Now, the first major disconnect.
I was in the Oxton area (It’s a up name, I can’t use any real names here) of Massachusetts having graduated from Hutton College. I had run myself out of a job and a boyfriend. I had fallen into a relationship with a roommate. The lease was discontinued because of me. Once again I was a smoker seeking a living situation with non-smokers. I promised to smoke only in my room. On of the two male roommates asked me to go down to Cape Cod with him. I ditched him for the other male roommate, who was cuter. We fell into a reverie of a relationship which ended with the end of the lease term, we all went our separate ways. J. and I had been laying in bed holding on to one another. My excuse was that I was sick and taking psych meds. He said, “Its good practice in reltionships.” Bullshit. It was dangerous for me, when he left I was unable to function without him.

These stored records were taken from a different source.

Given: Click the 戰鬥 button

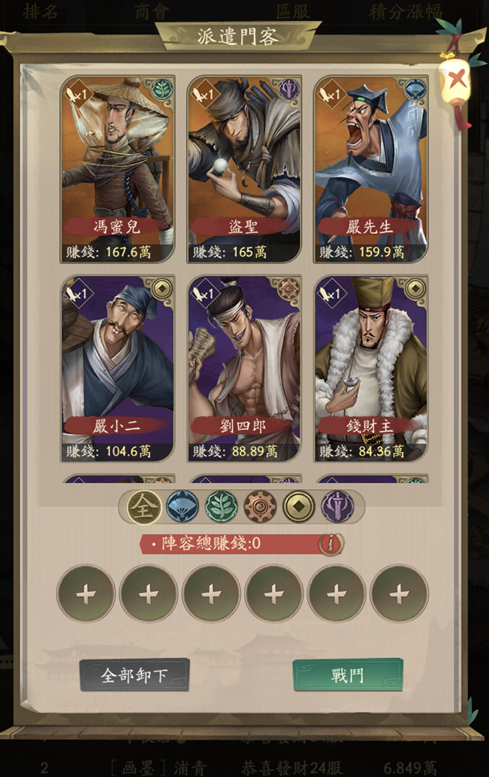Looking at the screenshot, I should coord(348,675).
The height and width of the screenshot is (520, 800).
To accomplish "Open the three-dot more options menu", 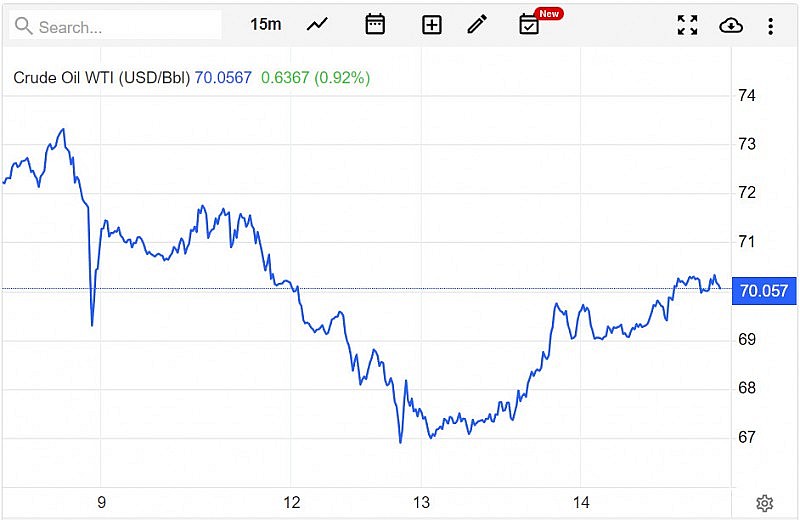I will 770,25.
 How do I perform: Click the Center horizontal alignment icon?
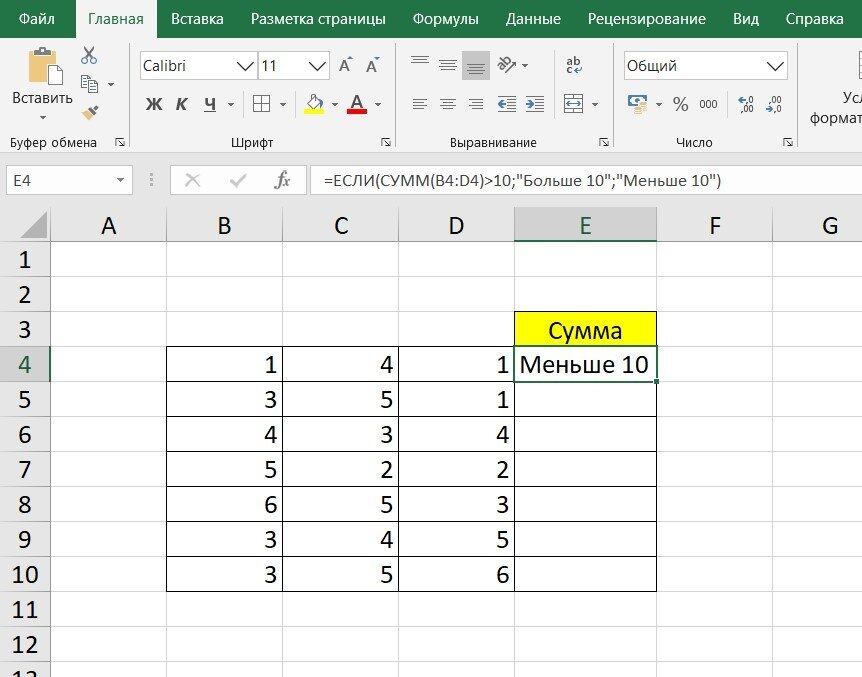448,104
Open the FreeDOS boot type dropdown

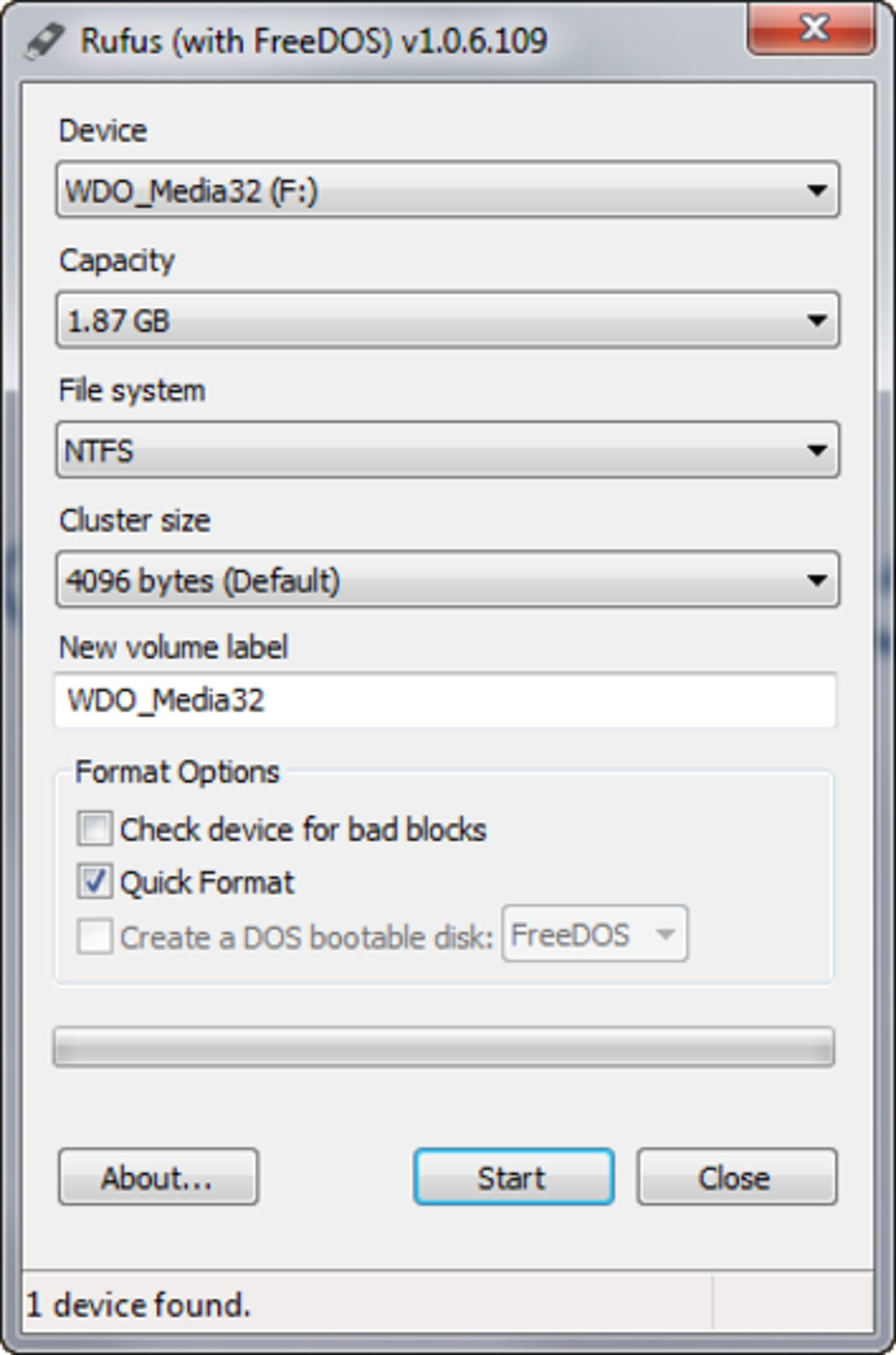pos(594,934)
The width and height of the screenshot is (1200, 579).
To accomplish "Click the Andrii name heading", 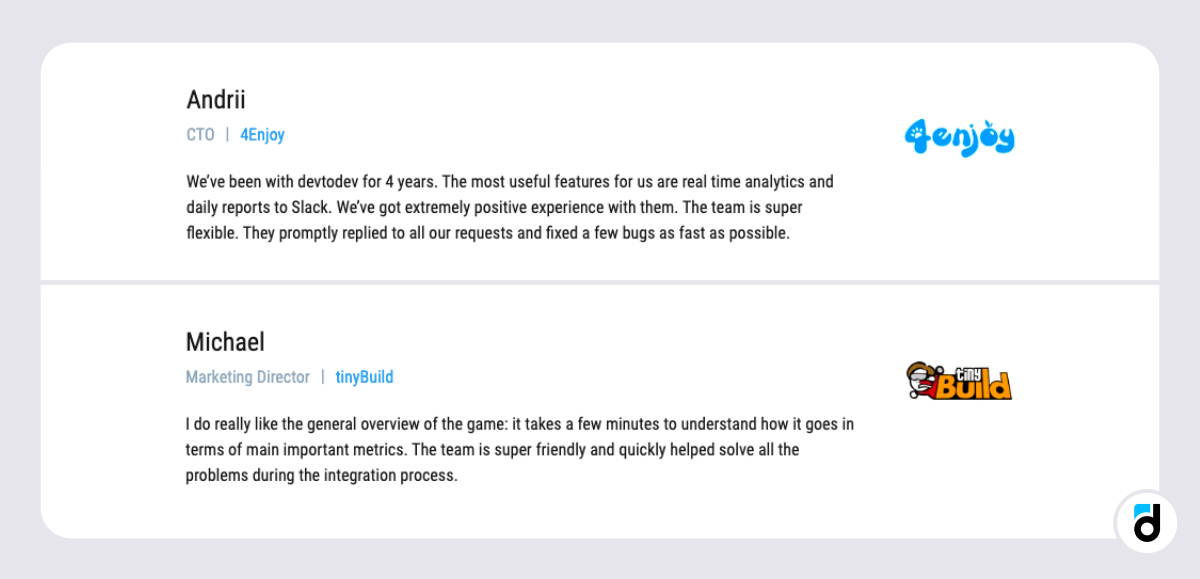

So I found a room in a house with four other Hutton grads. It tanked when I foolishly asked my mother to book me a flight to San Francisco to see my Hutton roommate for Thanksgiving. I hadn’t asked her, I just invited myself. I realized my mistake after returning to Oxton from my mother’s new house in PA. I said I didn’t want to go. My mother became threatening. It wasn’t an option to cancel. Well it had to be. I went, the roommate didn’t want me there. I had to get my father to buy me an emergency return trip. It was a disaster. And when I got back a deep panic set in. And my mother to this day wouldn’t fess up, I am working on her right now. All these years later it still matters if she tells the truth about what she did. Because the rest of it, these 33 years, didn’t have to happen the way they did. But no. She won’t fess up. Even now. I am hanging out in the breeze with a son in the mix and no way to account for myself. I made a suicide attempt and went to a state hospital in PA.
The thing that holds me is that if I hadn’t make the suicide attempt and got my urethra damaged and become obsessed with my sexuality I would never have found out the truth about my disability–why I was never satisfied, why nothing ever worked out, the being kneed in the crotch by my brother when I was little. Now that came out of years of introspection, recovering my childhood memories. I am a different person now. I got blown apart and now I am put back together another way.
I don’t know how God is going to put this together but I know he is.
Then, there’s my son. I wouldn’t change for the world having him and watching him grow, no matter what the b.s. he went through, it was baaaad for him. But Love is making a way for him and now he is out of the frying pan and away from the fire he has time to heal and a place to grow.
Im shattered. But with Jesus, shattered is good.